Parasitology research 2015 v.114 no.9 pp. 3521-3524
Bothriocephalus acheilognathi, Cyprinus carpio, aquaculture, carp, ecological invasion, farmed fish, feral animals, hosts, invasive species, tapeworms, British Isles, North America, South Africa
Biological invasions represent a serious threat for aquaculture because many of introduced parasites may negatively affect the health state of feral and cultured fish. In the present account, the invasive tapeworm Atractolytocestus huronensis Anthony, 1958 (Cestoda: Caryophyllidea), which was originally described from North America and has been introduced to Europe including the British Isles with its specific host, common carp (Cyprinus carpio L.), is reported from Africa for the first time.

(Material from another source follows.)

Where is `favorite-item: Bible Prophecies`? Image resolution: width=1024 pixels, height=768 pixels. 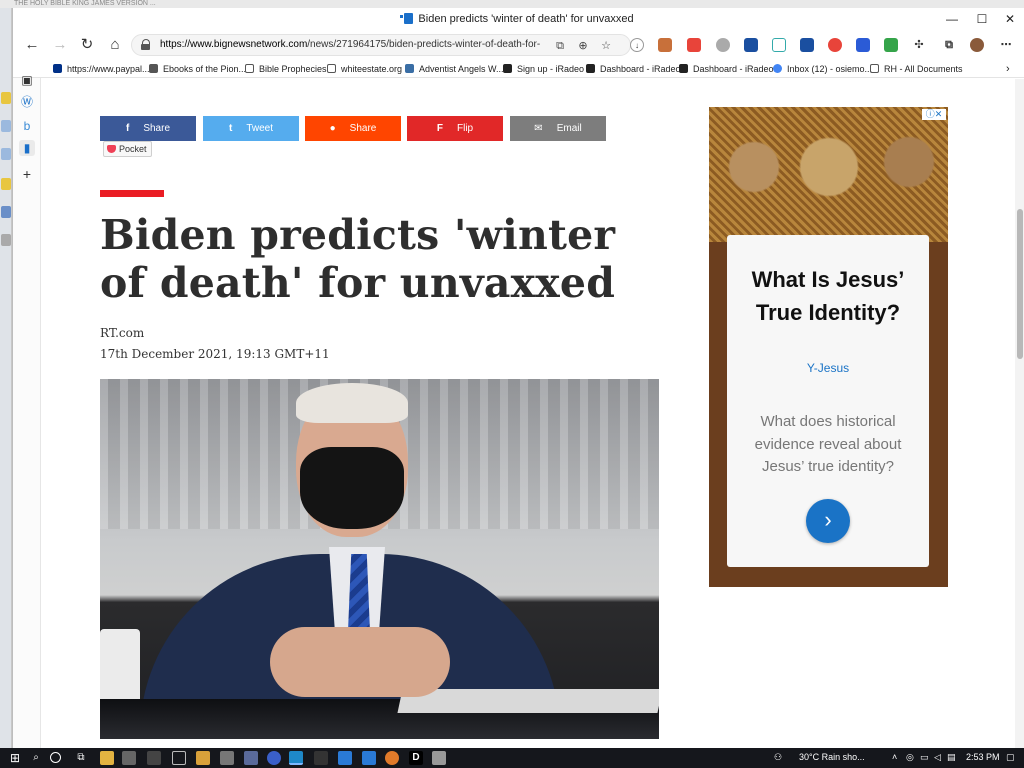 favorite-item: Bible Prophecies is located at coordinates (286, 69).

Its recent introduction to South Africa, where it was found in four localities where common carp is cultured, is another evidence of insufficient prophylactic measures and inadequate veterinary control during transfers of cultured fish, especially common carp, between continents. Together with the Asian fish tapeworm, Bothriocephalus acheilognathi, A. huronensis is another fish tapeworm with ability to spread throughout the globe as a result of man-made introductions of its fish hosts.